OSG Technology Area Rumblings: Job Isolation in Condor

I'd like to share a few exciting new features under construction for Condor 7.7.6 (or 7.9.0, as it may be).

I've been working hard to improve the job isolation techniques available in Condor. My dictionary defines the verb "to isolate" as "to be or remain alone or apart from others"; when applied to the Condor context, we'd like to isolate each job from the others. We'll define process isolation as the inability of a process running in a batch job to interfere with a process not a part of the job. Interfering with processes on Linux, loosely defined, means the sending of POSIX signals, taking control via the ptrace mechanism, or writing into the other process's memory.

Process isolation is only one aspect of job isolation. Job isolation also includes the inability to interfere with other jobs' files (file isolation) and not being able to consume others' system resources such as CPU, memory, or disk (resource isolation).

In Condor, process isolation has historically been accomplished via one of two mechanisms:

Submitting user. Jobs from Alice and Bob will be submitted as the unix users alice and bob, respectively. In this model, the jobs running on the worker node will be run as users alice and bob, respectively. The processes in the job running under user bob are protected from the processes in the job running as user alice via traditional POSIX security mechanisms.

This model makes the assumption that jobs submitted by the same user do not need isolation from each other. In other words, there shouldn't be any shared user accounts!
This model also assumes the submit host and the worker node share a common user namespace. This can be more difficult to accomplish than it sounds: if the submit host has thousands of unique users, we must make sure each functions on the worker node. If the submit host is on a remote site with a different user namespace from the worker node, this may not be easily achievable!

Per-slot users. Each "slot" (roughly corresponding to a CPU) in condor is assigned a unique unix user. The job currently running in that slot is run under the associated username.

This solves the "gotchas" noted above with the submitting user isolation model.
This is difficult to accomplish in-practice if the job wants to utilize a filesystem shared between the submit and worker nodes. The filesystem security is based on two users having distinct Unix user names; in this model, there's no way to mark your files as only readable by your own jobs.

Notice both techniques require on user isolation to accomplish process isolation. Condor has an oft-overlooked third mode:

Mapping remote users to nobody.

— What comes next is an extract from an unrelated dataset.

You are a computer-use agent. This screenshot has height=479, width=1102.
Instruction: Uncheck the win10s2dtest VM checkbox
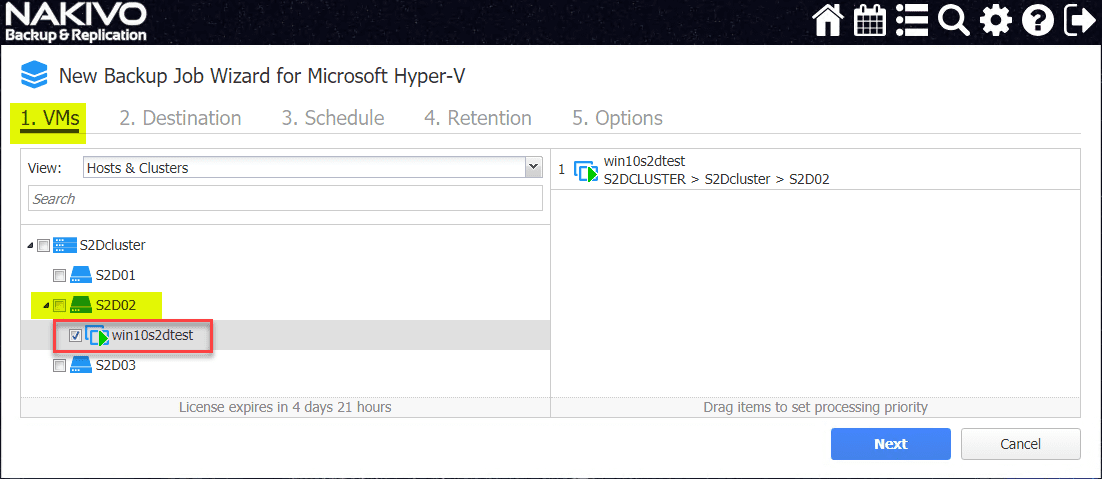point(76,336)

In this mode, local users (where the site admin can define the meaning of "local") get mapped to the submit host usernames, but non-local users all get mapped to user nobody - the traditional unprivileged user on Linux.

Local users can access all their files, but remote users only get access to the batch resources - no shared file systems.

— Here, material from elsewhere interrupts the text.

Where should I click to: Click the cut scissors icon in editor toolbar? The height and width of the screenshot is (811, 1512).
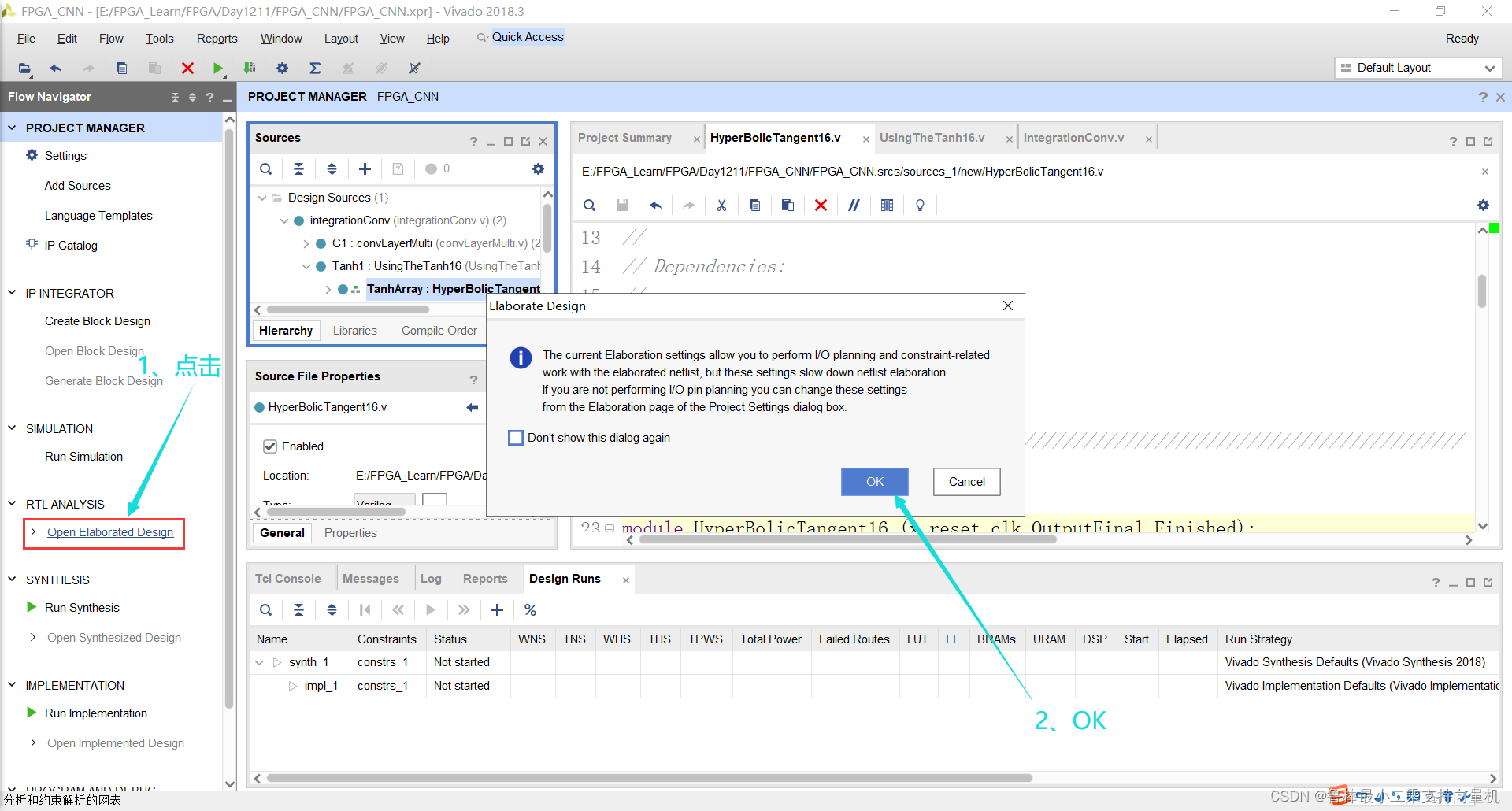[721, 206]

Unfortunately, this is not a very secure mode as, according to the manual, the nobody account "... may also be used by other Condor jobs running on the same machine, if it is a multi-processor machine"; not very handy advice in an age where your cell phone likely is a multi-processor machine!

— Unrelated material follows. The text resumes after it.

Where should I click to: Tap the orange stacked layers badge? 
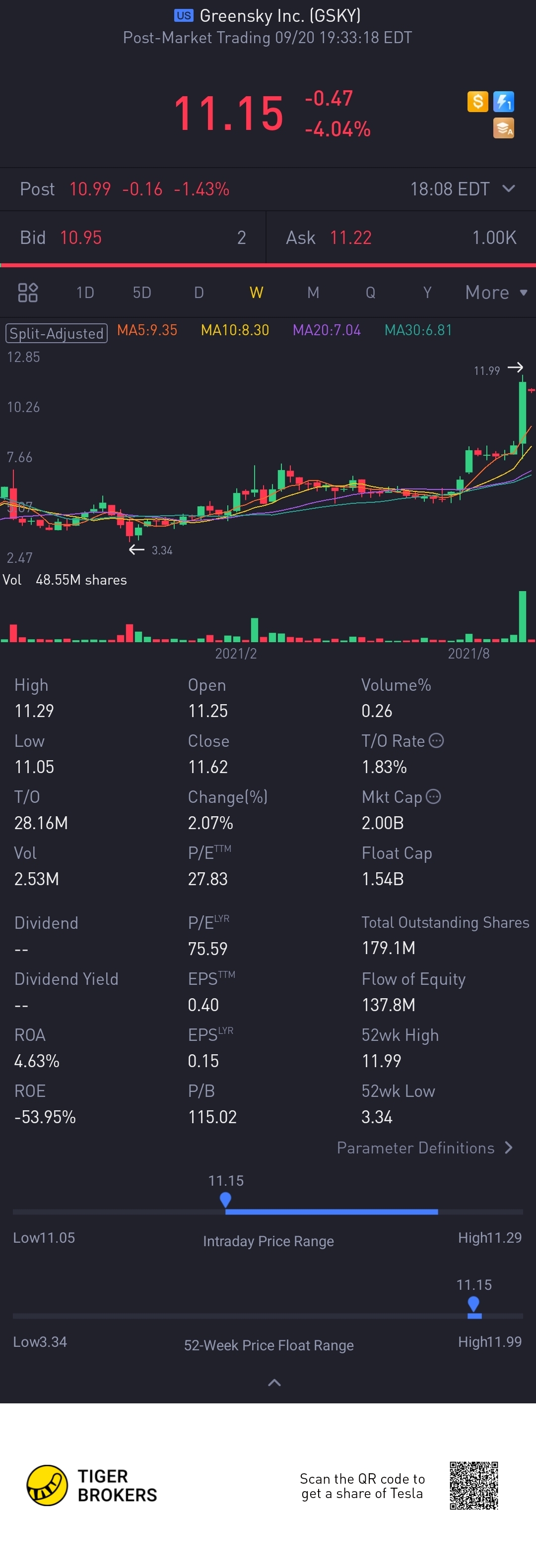pyautogui.click(x=504, y=128)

This third mode is particularly attractive to us - we can avoid filesystem issues for our local users, but no longer have to create the thousands of accounts in our LDAP database for remote users. However, since jobs from remote users run under the same unix user account, the traditional security mechanism of user separation does not apply - we need a new technique!

Enter PID namespaces, a new separation technique introduced in kernel 2.6.24. By passing an additional flag when creating a new process, the kernel will assign an additional process ID (PID) to the child process. The child will believe itself to be PID 1 (that is, when the child calls getpid(), it returns 1), while the processes in the parent's namespace will see a different PID. The child will be able to spawn additional processes - all will be stuck in the same inner namespace - that similarly have an inner PID different from the outer one.

Processes within the namespace can only see and interfere (send signals, ptrace, etc) with other processes inside the namespace. By launching the new job in its own PID namespace, Condor can achieve process isolation without user isolation: the job processes are isolated from all other processes on the system.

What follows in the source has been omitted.